Data ▸

◆ ◆ ◆ ◆ ◆ ◆ ◆

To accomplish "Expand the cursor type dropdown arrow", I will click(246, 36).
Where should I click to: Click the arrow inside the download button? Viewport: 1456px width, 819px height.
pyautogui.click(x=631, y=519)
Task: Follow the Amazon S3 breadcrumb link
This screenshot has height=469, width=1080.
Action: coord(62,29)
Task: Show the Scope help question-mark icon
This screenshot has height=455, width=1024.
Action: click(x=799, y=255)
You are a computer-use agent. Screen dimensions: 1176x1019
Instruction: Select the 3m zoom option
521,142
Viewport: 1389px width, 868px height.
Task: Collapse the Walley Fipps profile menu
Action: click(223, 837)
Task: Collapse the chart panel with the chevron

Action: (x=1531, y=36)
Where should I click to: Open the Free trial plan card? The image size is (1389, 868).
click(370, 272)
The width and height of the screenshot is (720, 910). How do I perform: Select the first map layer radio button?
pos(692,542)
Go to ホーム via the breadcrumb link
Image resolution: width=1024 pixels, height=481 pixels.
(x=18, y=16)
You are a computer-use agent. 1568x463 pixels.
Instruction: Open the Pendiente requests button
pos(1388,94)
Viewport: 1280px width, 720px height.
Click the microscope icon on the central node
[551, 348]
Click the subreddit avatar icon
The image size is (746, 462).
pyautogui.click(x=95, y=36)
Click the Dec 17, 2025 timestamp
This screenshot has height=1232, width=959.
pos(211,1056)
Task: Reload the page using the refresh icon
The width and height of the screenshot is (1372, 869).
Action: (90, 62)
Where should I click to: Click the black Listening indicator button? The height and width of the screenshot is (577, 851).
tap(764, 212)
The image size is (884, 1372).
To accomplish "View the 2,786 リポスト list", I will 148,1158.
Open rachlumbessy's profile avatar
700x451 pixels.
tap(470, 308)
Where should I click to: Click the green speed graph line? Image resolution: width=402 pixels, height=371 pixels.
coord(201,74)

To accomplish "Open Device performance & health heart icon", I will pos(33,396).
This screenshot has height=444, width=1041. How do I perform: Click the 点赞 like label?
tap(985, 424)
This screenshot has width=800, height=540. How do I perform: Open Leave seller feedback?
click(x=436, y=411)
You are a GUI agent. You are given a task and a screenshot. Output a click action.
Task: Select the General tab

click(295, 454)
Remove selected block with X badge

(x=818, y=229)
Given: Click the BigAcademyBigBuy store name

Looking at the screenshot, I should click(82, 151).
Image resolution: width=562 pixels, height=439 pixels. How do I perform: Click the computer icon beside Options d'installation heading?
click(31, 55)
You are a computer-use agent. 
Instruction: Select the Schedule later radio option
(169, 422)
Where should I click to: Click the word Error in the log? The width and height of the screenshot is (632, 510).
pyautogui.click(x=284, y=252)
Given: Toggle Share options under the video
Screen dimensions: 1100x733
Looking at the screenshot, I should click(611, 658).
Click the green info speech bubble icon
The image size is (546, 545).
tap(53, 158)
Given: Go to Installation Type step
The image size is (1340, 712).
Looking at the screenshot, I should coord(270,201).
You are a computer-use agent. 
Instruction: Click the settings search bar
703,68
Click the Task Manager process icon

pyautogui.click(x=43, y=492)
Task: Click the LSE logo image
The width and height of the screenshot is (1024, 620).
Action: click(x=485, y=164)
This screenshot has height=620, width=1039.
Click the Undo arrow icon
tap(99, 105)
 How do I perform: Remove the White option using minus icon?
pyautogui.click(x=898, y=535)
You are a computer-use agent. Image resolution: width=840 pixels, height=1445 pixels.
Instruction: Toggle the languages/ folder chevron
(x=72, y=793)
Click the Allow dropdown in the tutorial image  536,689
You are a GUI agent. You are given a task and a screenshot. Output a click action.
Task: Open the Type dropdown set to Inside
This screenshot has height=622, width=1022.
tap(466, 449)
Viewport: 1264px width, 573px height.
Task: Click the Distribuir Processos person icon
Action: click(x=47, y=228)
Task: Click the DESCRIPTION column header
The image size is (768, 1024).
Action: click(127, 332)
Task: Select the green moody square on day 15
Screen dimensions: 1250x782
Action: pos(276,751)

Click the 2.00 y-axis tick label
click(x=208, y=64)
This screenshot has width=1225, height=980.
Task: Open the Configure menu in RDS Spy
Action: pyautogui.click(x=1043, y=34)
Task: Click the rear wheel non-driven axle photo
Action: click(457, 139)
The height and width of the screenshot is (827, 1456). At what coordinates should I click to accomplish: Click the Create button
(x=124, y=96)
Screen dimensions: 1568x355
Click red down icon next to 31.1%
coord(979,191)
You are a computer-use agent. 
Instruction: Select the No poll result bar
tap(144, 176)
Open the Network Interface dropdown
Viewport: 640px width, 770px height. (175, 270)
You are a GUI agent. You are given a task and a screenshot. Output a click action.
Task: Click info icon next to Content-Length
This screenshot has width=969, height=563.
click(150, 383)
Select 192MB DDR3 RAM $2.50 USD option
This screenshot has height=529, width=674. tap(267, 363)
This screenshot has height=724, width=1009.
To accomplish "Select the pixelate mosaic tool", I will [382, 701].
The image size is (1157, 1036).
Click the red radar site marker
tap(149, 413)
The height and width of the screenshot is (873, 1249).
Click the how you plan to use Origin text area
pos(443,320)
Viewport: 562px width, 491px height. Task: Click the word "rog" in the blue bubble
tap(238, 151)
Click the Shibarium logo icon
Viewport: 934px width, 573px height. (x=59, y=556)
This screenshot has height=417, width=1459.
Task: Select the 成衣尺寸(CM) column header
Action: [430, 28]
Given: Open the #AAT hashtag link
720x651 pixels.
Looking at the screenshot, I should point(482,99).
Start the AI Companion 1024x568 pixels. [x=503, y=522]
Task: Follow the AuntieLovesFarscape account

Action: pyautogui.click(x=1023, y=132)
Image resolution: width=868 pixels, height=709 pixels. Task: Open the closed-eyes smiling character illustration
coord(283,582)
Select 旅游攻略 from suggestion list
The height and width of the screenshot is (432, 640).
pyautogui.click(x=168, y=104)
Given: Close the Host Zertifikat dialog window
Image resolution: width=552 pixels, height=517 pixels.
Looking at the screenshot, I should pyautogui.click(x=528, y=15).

◆ ◆ ◆ ◆ ◆ ◆ ◆

In full and unchanged, repeat the data above.

Solution to the problem ▸
To accomplish "Expand the cursor type dropdown arrow", I will click(246, 36).
Where should I click to: Click the arrow inside the download button? Viewport: 1456px width, 819px height.
pyautogui.click(x=631, y=519)
Task: Follow the Amazon S3 breadcrumb link
This screenshot has height=469, width=1080.
Action: coord(62,29)
Task: Show the Scope help question-mark icon
This screenshot has height=455, width=1024.
Action: click(x=799, y=255)
You are a computer-use agent. Screen dimensions: 1176x1019
Instruction: Select the 3m zoom option
521,142
Viewport: 1389px width, 868px height.
Task: Collapse the Walley Fipps profile menu
Action: click(223, 837)
Task: Collapse the chart panel with the chevron

Action: (x=1531, y=36)
Where should I click to: Open the Free trial plan card? The image size is (1389, 868).
click(370, 272)
The width and height of the screenshot is (720, 910). How do I perform: Select the first map layer radio button?
pos(692,542)
Go to ホーム via the breadcrumb link
Image resolution: width=1024 pixels, height=481 pixels.
(x=18, y=16)
You are a computer-use agent. 1568x463 pixels.
Instruction: Open the Pendiente requests button
pos(1388,94)
Viewport: 1280px width, 720px height.
Click the microscope icon on the central node
[551, 348]
Click the subreddit avatar icon
The image size is (746, 462).
pyautogui.click(x=95, y=36)
Click the Dec 17, 2025 timestamp
This screenshot has height=1232, width=959.
pos(211,1056)
Task: Reload the page using the refresh icon
The width and height of the screenshot is (1372, 869).
Action: (90, 62)
Where should I click to: Click the black Listening indicator button? The height and width of the screenshot is (577, 851).
tap(764, 212)
The image size is (884, 1372).
To accomplish "View the 2,786 リポスト list", I will 148,1158.
Open rachlumbessy's profile avatar
700x451 pixels.
tap(470, 308)
Where should I click to: Click the green speed graph line? Image resolution: width=402 pixels, height=371 pixels.
coord(201,74)

To accomplish "Open Device performance & health heart icon", I will pos(33,396).
This screenshot has height=444, width=1041. How do I perform: Click the 点赞 like label?
tap(985, 424)
This screenshot has width=800, height=540. How do I perform: Open Leave seller feedback?
click(x=436, y=411)
You are a GUI agent. You are given a task and a screenshot. Output a click action.
Task: Select the General tab

click(295, 454)
Remove selected block with X badge

(x=818, y=229)
Given: Click the BigAcademyBigBuy store name

Looking at the screenshot, I should click(82, 151).
Image resolution: width=562 pixels, height=439 pixels. How do I perform: Click the computer icon beside Options d'installation heading?
click(31, 55)
You are a computer-use agent. 
Instruction: Select the Schedule later radio option
(169, 422)
Where should I click to: Click the word Error in the log? The width and height of the screenshot is (632, 510).
pyautogui.click(x=284, y=252)
Given: Toggle Share options under the video
Screen dimensions: 1100x733
Looking at the screenshot, I should click(611, 658).
Click the green info speech bubble icon
The image size is (546, 545).
tap(53, 158)
Given: Go to Installation Type step
The image size is (1340, 712).
Looking at the screenshot, I should coord(270,201).
You are a computer-use agent. 
Instruction: Click the settings search bar
703,68
Click the Task Manager process icon

pyautogui.click(x=43, y=492)
Task: Click the LSE logo image
The width and height of the screenshot is (1024, 620).
Action: click(x=485, y=164)
This screenshot has height=620, width=1039.
Click the Undo arrow icon
tap(99, 105)
 How do I perform: Remove the White option using minus icon?
pyautogui.click(x=898, y=535)
You are a computer-use agent. Image resolution: width=840 pixels, height=1445 pixels.
Instruction: Toggle the languages/ folder chevron
(x=72, y=793)
Click the Allow dropdown in the tutorial image  536,689
You are a GUI agent. You are given a task and a screenshot. Output a click action.
Task: Open the Type dropdown set to Inside
This screenshot has height=622, width=1022.
tap(466, 449)
Viewport: 1264px width, 573px height.
Task: Click the Distribuir Processos person icon
Action: click(x=47, y=228)
Task: Click the DESCRIPTION column header
The image size is (768, 1024).
Action: click(127, 332)
Task: Select the green moody square on day 15
Screen dimensions: 1250x782
Action: pos(276,751)

Click the 2.00 y-axis tick label
click(x=208, y=64)
This screenshot has width=1225, height=980.
Task: Open the Configure menu in RDS Spy
Action: pyautogui.click(x=1043, y=34)
Task: Click the rear wheel non-driven axle photo
Action: click(457, 139)
The height and width of the screenshot is (827, 1456). At what coordinates should I click to accomplish: Click the Create button
(x=124, y=96)
Screen dimensions: 1568x355
Click red down icon next to 31.1%
coord(979,191)
You are a computer-use agent. 
Instruction: Select the No poll result bar
tap(144, 176)
Open the Network Interface dropdown
Viewport: 640px width, 770px height. (175, 270)
You are a GUI agent. You are given a task and a screenshot. Output a click action.
Task: Click info icon next to Content-Length
This screenshot has width=969, height=563.
click(150, 383)
Select 192MB DDR3 RAM $2.50 USD option
This screenshot has height=529, width=674. tap(267, 363)
This screenshot has height=724, width=1009.
To accomplish "Select the pixelate mosaic tool", I will [382, 701].
The image size is (1157, 1036).
Click the red radar site marker
tap(149, 413)
The height and width of the screenshot is (873, 1249).
Click the how you plan to use Origin text area
pos(443,320)
Viewport: 562px width, 491px height. Task: Click the word "rog" in the blue bubble
tap(238, 151)
Click the Shibarium logo icon
Viewport: 934px width, 573px height. (x=59, y=556)
This screenshot has height=417, width=1459.
Task: Select the 成衣尺寸(CM) column header
Action: [430, 28]
Given: Open the #AAT hashtag link
720x651 pixels.
Looking at the screenshot, I should point(482,99).
Start the AI Companion 1024x568 pixels. [x=503, y=522]
Task: Follow the AuntieLovesFarscape account

Action: pyautogui.click(x=1023, y=132)
Image resolution: width=868 pixels, height=709 pixels. Task: Open the closed-eyes smiling character illustration
coord(283,582)
Select 旅游攻略 from suggestion list
The height and width of the screenshot is (432, 640).
pyautogui.click(x=168, y=104)
Given: Close the Host Zertifikat dialog window
Image resolution: width=552 pixels, height=517 pixels.
Looking at the screenshot, I should pyautogui.click(x=528, y=15).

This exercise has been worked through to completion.